(Records contained in a dataset)
____

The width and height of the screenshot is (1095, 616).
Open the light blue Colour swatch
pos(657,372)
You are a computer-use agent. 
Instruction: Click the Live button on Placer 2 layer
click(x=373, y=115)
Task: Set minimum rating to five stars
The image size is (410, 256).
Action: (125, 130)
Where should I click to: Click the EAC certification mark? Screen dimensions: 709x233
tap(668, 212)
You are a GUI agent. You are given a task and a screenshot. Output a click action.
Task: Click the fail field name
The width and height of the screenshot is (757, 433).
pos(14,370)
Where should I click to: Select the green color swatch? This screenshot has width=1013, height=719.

____

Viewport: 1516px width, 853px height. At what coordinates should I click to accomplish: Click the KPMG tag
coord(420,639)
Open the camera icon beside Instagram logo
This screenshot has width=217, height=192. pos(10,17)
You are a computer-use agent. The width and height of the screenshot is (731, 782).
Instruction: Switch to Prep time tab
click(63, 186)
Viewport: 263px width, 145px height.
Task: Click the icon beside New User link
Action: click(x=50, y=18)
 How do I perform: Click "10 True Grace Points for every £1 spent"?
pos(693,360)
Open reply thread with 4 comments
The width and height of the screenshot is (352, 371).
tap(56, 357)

____

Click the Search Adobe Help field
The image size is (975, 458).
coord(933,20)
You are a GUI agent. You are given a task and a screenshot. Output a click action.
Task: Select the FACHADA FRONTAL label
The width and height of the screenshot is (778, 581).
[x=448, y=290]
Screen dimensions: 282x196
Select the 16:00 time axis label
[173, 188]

____

## Directions for this task
Of the lines above, retype only those from the line containing "The image size is (410, 256)." through the line containing "Task: Click the fail field name", including both, exactly.

## Answer box
The image size is (410, 256).
Action: (125, 130)
Where should I click to: Click the EAC certification mark? Screen dimensions: 709x233
tap(668, 212)
You are a GUI agent. You are given a task and a screenshot. Output a click action.
Task: Click the fail field name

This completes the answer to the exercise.